Each line holding the word "list" must appear in the answer, copied from the entries.

━━━━━ INPUT DATA

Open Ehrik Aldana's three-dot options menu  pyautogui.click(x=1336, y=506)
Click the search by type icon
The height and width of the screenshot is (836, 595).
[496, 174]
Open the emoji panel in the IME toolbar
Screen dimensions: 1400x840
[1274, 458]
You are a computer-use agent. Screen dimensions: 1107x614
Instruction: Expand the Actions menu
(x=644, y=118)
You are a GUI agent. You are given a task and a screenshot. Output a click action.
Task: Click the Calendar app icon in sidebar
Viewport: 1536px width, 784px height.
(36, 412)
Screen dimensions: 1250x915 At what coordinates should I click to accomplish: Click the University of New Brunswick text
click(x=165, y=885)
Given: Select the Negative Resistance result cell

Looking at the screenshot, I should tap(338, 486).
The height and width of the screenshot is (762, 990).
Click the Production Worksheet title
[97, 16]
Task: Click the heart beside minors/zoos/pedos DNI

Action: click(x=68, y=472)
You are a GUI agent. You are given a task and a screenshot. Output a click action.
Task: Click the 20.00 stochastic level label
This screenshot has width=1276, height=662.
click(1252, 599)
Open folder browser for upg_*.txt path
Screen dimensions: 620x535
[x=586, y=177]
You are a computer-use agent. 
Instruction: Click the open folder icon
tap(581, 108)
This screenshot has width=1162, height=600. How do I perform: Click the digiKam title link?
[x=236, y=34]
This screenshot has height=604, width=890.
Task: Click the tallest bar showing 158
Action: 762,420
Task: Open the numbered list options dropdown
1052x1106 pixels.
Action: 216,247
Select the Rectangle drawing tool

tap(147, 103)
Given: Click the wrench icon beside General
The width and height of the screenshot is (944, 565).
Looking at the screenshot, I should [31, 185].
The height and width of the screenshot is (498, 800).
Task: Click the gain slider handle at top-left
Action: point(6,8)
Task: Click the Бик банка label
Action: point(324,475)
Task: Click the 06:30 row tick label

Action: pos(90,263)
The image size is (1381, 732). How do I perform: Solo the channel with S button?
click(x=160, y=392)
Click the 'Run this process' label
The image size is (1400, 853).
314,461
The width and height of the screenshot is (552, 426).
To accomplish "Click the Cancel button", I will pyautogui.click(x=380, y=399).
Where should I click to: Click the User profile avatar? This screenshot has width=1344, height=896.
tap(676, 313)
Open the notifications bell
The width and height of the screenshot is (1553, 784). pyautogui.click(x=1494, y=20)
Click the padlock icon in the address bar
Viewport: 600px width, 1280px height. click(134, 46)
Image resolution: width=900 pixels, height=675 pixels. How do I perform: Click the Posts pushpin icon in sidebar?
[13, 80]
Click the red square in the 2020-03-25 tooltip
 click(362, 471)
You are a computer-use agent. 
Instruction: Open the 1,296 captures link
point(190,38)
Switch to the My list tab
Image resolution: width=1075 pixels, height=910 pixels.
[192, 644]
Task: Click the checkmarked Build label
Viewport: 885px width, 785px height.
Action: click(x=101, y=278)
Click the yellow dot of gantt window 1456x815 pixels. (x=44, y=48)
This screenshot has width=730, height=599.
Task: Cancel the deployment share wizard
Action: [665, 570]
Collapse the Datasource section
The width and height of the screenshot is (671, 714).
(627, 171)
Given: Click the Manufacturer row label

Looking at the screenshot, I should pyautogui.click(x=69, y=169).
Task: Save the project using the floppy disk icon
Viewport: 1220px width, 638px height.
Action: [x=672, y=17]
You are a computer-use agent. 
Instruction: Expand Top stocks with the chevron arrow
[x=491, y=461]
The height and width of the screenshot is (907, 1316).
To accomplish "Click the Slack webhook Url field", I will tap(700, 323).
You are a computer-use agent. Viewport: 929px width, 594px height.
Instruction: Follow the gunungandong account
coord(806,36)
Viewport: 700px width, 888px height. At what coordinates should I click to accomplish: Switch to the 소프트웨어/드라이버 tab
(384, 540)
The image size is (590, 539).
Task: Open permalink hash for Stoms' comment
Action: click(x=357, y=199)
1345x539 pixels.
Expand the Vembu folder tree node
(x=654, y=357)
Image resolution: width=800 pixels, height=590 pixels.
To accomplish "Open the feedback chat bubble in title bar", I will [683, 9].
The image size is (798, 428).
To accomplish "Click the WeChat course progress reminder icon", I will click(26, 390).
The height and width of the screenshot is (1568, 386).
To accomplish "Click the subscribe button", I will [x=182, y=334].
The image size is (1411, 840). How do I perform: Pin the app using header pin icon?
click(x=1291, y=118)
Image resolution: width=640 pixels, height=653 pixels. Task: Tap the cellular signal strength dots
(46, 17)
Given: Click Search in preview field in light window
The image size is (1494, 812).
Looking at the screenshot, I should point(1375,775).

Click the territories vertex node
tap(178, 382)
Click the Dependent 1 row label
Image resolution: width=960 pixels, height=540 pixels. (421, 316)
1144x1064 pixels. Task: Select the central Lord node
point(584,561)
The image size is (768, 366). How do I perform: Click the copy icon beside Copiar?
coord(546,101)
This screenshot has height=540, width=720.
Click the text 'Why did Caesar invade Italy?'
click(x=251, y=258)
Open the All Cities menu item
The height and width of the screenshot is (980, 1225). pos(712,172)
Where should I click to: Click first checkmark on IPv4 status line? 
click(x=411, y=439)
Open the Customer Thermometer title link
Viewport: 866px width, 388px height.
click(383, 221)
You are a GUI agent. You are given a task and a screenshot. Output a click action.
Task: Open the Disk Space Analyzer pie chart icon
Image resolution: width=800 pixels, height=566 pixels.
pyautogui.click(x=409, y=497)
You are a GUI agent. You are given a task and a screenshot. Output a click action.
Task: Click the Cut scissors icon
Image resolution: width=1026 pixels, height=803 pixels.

━━━━━━━━━━

• **RESULT OF THIS EXERCISE**
Task: Open the numbered list options dropdown
Switch to the My list tab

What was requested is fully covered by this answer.